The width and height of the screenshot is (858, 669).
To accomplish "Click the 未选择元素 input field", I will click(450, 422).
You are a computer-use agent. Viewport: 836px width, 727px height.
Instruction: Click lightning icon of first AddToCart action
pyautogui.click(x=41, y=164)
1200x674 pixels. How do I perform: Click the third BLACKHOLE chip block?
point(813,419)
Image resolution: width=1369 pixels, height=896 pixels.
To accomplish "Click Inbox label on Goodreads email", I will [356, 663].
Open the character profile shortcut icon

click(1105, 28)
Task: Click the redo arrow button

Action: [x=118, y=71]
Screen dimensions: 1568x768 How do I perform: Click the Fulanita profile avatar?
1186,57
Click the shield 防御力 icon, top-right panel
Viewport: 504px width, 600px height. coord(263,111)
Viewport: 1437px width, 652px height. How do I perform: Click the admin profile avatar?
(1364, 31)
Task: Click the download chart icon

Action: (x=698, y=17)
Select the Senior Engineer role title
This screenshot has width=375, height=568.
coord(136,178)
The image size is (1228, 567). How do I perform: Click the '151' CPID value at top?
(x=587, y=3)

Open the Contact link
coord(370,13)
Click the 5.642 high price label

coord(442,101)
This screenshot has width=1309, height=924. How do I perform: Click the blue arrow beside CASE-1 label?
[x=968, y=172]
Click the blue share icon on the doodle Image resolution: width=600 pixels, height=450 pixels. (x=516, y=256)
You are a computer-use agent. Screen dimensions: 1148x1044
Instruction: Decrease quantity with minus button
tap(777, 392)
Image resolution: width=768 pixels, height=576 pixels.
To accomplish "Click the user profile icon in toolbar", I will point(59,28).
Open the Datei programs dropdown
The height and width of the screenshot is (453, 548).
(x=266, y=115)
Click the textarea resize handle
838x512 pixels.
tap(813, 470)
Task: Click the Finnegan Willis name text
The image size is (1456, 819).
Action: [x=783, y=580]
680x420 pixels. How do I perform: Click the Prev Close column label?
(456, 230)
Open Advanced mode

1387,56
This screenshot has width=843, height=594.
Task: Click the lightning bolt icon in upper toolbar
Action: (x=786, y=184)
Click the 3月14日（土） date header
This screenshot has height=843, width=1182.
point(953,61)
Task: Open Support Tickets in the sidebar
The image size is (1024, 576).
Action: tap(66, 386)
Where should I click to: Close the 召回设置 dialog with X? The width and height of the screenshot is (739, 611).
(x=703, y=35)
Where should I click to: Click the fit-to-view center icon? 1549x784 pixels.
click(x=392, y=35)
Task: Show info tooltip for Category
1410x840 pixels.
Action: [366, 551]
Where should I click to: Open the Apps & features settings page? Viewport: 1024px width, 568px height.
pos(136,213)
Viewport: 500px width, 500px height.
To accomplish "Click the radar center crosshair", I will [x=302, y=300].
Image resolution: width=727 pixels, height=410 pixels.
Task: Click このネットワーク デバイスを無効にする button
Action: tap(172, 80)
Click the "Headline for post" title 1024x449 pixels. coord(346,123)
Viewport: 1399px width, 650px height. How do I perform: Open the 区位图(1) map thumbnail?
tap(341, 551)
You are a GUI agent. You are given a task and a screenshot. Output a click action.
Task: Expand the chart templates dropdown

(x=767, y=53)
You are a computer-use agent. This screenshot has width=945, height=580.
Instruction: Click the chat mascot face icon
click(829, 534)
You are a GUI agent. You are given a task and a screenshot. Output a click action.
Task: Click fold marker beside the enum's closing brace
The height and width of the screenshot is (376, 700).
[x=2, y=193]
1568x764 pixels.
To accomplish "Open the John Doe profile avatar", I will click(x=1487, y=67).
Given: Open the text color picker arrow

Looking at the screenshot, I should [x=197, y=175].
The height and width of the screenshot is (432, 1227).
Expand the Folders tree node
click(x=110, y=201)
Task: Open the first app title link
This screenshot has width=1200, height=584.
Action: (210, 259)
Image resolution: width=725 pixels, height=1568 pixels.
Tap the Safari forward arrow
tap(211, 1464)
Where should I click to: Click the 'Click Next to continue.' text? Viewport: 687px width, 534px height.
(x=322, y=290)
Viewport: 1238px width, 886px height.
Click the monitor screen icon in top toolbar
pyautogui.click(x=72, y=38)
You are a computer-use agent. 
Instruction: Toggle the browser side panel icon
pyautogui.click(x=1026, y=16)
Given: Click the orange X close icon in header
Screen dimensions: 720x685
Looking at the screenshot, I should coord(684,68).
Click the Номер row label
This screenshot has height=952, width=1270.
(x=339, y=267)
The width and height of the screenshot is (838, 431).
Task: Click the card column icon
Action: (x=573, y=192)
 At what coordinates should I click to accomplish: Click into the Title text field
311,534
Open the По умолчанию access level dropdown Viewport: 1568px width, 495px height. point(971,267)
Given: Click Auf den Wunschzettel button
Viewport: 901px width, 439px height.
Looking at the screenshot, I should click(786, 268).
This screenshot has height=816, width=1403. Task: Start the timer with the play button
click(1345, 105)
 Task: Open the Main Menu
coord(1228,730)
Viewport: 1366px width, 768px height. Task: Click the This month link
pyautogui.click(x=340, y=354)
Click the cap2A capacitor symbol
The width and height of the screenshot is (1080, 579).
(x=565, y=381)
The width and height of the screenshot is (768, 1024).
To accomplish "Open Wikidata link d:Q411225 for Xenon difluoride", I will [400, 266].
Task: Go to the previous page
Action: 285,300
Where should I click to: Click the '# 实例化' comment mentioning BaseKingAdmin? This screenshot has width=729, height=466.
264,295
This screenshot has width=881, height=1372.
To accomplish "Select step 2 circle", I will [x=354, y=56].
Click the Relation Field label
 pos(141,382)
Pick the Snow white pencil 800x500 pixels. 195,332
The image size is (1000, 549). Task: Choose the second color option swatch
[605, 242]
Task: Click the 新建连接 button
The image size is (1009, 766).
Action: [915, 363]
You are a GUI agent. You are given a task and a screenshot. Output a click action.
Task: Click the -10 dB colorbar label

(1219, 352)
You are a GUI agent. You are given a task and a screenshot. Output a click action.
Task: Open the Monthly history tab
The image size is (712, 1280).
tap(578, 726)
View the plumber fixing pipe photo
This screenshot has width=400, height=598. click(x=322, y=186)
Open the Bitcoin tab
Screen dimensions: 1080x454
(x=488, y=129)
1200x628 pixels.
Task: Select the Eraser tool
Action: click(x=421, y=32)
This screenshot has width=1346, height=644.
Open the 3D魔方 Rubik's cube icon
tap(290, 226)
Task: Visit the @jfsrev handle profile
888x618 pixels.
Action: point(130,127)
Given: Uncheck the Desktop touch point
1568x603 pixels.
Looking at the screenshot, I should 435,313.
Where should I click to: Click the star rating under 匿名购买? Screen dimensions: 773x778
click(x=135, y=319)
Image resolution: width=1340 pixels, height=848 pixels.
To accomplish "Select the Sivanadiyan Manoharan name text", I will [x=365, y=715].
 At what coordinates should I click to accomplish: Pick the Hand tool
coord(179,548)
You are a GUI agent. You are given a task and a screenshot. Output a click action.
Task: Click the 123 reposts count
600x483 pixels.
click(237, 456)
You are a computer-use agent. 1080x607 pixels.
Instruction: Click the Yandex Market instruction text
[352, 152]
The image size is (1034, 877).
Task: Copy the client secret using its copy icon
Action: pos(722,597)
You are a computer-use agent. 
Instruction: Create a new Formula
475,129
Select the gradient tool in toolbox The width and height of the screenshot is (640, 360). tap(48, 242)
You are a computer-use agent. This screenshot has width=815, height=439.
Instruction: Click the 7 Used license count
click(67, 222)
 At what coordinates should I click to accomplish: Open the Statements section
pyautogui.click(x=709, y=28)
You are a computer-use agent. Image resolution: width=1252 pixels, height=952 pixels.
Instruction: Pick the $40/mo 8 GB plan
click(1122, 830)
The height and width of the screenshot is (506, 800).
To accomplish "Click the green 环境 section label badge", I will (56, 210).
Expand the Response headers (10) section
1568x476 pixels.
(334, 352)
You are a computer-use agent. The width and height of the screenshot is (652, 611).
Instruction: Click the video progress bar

══════════

WHAT THE TASK ASKS: What lines of the material above include "name"? Copy each one.

EXERCISE OUTPUT:
Task: Click the Finnegan Willis name text
To accomplish "Select the Sivanadiyan Manoharan name text", I will [x=365, y=715].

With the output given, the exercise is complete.